There are barbecue joints, and then there is Q39. Tucked into the heart of Midtown Kansas City on McGee Street, this place occupies a category entirely its own — part competition pit master laboratory, part soulful neighborhood dining room, and entirely the kind of restaurant that makes you rearrange your afternoon plans just to linger a little longer.
Q39 was opened by Chef Rob Magee, a Kansas City native and competition barbecue champion who wanted to bring the precision and obsession of the competition circuit to a sit-down restaurant experience. The result is something that feels both elevated and deeply unpretentious. The space itself is warm and industrial — exposed brick, dark wood, open kitchen energy — with a buzz that tells you immediately this is not a place people stumble into by accident. Everyone here came on purpose.
Let’s talk about the food, because that is, without question, the whole reason to make the trip. The burnt ends are the stuff of local legend: tender, caramelized cubes of brisket with a bark so perfectly developed it practically shatters. If you have never understood why Kansas City considers itself the barbecue capital of the world, one order of these will settle the debate permanently. The smoked chicken deserves equal attention — impossibly juicy, with a smoke ring so pronounced it looks like a textbook illustration. Order the half chicken and you will not regret a single calorie.
The sides are not an afterthought here. The crispy Brussels sprouts with bacon and a sweet-tangy glaze have converted more than a few vegetable skeptics, and the mac and cheese is rich enough to qualify as a full commitment. If you are bringing a group, do yourselves the favor of ordering a sampler platter and sharing everything. The conversation around that table will be lively.
What sets Q39 apart from the classic Kansas City barbecue experience — the walk-up counters, the butcher paper, the folding tables — is the full-service setting without any sacrifice of authenticity. You get a real cocktail menu, attentive service, and a thoughtfully curated beer list alongside the smoke and sauce. It is a genuinely complete dining experience rather than a quick meal on the way somewhere else.

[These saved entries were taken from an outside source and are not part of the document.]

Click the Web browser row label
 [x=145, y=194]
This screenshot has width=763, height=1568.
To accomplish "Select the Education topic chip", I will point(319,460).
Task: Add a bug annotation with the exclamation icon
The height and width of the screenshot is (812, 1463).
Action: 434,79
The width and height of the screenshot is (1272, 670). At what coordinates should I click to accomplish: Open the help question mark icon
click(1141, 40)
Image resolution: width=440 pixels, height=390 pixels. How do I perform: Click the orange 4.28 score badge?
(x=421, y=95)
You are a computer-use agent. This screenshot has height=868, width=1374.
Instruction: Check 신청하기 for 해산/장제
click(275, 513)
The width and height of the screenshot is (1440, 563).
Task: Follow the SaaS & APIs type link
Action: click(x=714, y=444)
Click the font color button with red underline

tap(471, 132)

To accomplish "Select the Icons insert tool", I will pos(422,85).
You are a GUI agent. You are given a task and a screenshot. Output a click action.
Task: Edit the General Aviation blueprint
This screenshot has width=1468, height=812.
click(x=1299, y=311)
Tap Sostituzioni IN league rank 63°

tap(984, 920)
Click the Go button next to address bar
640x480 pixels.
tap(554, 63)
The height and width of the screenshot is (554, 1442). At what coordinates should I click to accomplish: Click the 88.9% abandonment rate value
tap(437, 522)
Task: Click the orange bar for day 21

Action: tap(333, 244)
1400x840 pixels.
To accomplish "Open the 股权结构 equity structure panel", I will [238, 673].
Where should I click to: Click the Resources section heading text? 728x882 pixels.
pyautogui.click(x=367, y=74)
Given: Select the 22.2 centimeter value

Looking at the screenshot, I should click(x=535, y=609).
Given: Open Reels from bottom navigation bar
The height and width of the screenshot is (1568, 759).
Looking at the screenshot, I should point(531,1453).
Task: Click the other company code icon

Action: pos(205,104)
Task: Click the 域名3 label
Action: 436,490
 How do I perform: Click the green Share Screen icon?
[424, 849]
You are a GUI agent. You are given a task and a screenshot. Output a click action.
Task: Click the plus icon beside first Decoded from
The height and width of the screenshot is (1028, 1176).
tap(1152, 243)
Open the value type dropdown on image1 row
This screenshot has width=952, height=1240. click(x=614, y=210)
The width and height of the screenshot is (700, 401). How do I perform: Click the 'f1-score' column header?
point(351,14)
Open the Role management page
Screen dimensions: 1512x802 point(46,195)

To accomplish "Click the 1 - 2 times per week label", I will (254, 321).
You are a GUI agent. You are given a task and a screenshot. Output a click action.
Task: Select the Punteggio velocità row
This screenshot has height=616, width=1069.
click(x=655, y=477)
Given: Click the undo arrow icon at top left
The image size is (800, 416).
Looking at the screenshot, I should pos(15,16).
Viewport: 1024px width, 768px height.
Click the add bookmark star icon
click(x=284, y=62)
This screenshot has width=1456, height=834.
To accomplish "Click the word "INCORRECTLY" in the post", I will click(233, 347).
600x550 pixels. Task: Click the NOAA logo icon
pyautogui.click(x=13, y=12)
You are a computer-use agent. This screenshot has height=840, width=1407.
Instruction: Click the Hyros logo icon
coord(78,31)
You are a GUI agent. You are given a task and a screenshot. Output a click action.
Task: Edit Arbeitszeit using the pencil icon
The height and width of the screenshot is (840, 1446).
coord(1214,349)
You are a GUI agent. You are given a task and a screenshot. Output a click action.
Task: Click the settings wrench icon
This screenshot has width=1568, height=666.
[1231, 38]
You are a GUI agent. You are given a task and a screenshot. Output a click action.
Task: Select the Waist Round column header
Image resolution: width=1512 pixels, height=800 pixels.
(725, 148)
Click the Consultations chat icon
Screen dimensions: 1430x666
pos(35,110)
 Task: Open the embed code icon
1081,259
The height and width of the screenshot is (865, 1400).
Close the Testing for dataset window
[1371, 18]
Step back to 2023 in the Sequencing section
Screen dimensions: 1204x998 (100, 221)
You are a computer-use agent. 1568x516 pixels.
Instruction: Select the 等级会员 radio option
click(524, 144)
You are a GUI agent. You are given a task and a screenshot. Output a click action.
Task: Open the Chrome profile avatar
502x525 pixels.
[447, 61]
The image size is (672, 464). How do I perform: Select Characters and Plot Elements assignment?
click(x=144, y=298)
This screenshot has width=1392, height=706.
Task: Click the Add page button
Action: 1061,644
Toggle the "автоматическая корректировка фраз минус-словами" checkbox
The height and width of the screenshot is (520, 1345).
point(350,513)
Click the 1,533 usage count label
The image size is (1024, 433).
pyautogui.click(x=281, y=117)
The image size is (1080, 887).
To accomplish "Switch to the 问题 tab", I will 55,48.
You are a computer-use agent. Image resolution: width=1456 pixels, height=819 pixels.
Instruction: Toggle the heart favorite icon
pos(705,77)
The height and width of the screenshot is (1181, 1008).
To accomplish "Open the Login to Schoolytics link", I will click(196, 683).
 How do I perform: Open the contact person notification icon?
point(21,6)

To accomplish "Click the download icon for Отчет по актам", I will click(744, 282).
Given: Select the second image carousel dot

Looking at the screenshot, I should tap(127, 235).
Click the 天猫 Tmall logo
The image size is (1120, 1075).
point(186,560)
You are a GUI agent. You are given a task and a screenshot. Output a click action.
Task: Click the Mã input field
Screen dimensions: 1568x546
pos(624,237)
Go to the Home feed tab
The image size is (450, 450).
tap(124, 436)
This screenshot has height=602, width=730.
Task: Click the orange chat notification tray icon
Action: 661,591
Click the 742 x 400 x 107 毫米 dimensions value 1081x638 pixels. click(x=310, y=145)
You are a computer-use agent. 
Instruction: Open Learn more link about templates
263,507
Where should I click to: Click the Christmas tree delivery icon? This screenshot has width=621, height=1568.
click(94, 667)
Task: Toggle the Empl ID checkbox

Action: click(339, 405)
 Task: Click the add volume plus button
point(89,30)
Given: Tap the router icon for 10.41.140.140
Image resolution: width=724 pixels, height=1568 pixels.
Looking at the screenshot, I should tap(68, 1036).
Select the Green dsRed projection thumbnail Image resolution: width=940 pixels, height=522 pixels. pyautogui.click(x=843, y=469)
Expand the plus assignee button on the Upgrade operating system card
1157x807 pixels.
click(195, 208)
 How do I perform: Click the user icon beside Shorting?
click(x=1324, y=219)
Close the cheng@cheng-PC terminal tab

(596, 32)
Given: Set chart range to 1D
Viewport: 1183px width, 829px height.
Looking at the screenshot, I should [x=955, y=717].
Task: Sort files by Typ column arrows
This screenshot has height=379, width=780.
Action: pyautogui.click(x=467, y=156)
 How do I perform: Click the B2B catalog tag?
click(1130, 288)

Midtown Kansas City is an excellent neighborhood to explore before or after your meal. You are a short drive from the 18th and Vine Jazz District, the Crossroads Arts District, and some of the city’s best independent coffee shops and boutiques. But honestly, after a full spread at Q39, a slow walk around the block is about all the ambition most visitors can muster — and that is perfectly fine.
Go hungry, go with people you like, and go ready to talk about it for weeks afterward. Q39 is the kind of place that earns its reputation every single day, and Kansas City is better for having it.